宿の方の対応が温かく、お風呂の環境もお手入れも良好で、心地よい湯浴みが楽しめました。敷地内には宿泊客専用の露天風呂もあるんだそうですから、次回は是非宿泊で再訪してみたいものです。
表1号
ナトリウム・カルシウム-硫酸塩・塩化物温泉 80.0℃ pH6.9 45L/min(自然湧出) 成分総計1.634g/kg
Na+:347.1mg, Ca++:113.4mg,
Cl-:426.0mg, SO4--:385.7mg, HCO3-:132.4mg,
H2SiO3:113.2mg, HBO2:51.48mg, CO2:24.20mg,
(昭和48年7月)
北海道標津郡中標津町養老牛温泉 地図
0153-78-2341
ホームページ
※2014年12月末を以て閉館しました。
日帰り入浴12:00~20:00
500円
ロッカー・シャンプー類・ドライヤーあり
私の好み:★★+0.5
養老牛温泉には3つの旅館がお客さんを迎えていますが、その中でも今回は「旅館藤や」へ立ち寄り、日帰り入浴してまいりました。
帳場にて日帰り入浴をお願いしますと、快く受け入れてくださいました。玄関や帳場のまわりは(失礼な表現ですが)ごくありふれた和風旅館の佇まいでして、どちらかと言えば少々精彩に欠けているようにも見えるのですが、長い廊下の最奥にある浴場へと歩いていると…
途中の客室棟(新館)は木のぬくもりと高い天井が印象的な現代建築で、階段部分の吹き抜けや大きなガラス窓が開放感をもたらし、天井からぶら下がっている木材を使った洒落た照明が、温かく柔和な印象を醸しだしていました。

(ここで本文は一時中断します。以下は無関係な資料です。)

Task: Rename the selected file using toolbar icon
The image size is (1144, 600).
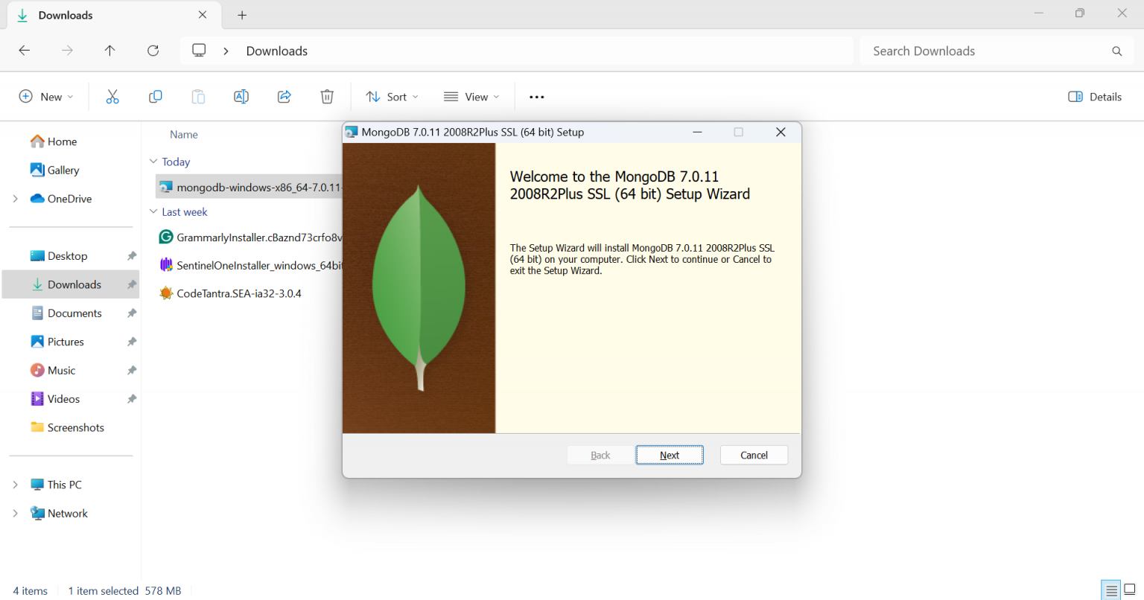Action: pos(241,96)
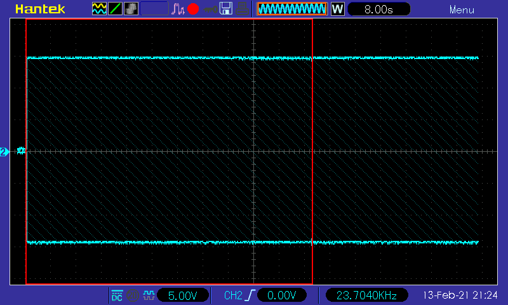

訪問時は既に日没後でしたが、日中ですと大きな窓に森の緑が映えるのでしょうね。
更に奥へ進んで浴室の暖簾を潜ります。廊下の壁に掛かっている老人の写真は、養老牛温泉を発見した西村武重という人物なんだそうでして、氏が大正5年に当地へ入山して温泉を見つけたんだとか。尤も、それ以前からアイヌの人々が湯浴み場として養老牛の湯を活用していたようです。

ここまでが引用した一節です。